Over the coming days, weeks and months, we will read and hear many things about suspect James Egan Holmes, about his family and upbringing, about the too many victims, about the lives cut short, and about the excruciating challenges of recovery from this event that happened 15 miles and 13 years from its echo at Columbine High School.
Those personal stories will enrage us with the futility of it all and inspire us with the courage to persevere through.
And there will be rushes to assign blame beyond the deranged shooter. We've already seen too many. We'll see folks contorting themselves to point fingers and to defend themselves in paroxysms of rationale.
But I hope that we will take heed to what little we did learn from the tragedy at Columbine - that, other than the perpetrators, there is no one to blame. Or if there is responsibility to be assigned beyond the killers, it is a responsibility that we each must share in some way.

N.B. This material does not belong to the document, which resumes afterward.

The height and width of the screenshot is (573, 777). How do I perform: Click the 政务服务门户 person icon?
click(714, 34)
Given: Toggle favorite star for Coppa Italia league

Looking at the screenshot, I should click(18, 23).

Our culture makes us all inured to violence, and we accept it. It has become part of our lives, and alters us in subtle ways. Yet we persist in believing that violence can be averted. We have accepted the risks of gun ownership over the risks of despotic government.
It is natural to search for someone or something to blame in our effort to ease the pain and grief we share with the victims, families, first responders and the Aurora community. But I hope that, for now, we are able to put aside that inclination to shift the pain. Let us do what we can - hope, pray, gift or whatever positive contribution we can imagine, and trust that the process will deliver justice in its due course.
We all wish to create an America where tragedies such as this are prevented, that is a worthy and admirable burden for us each to shoulder.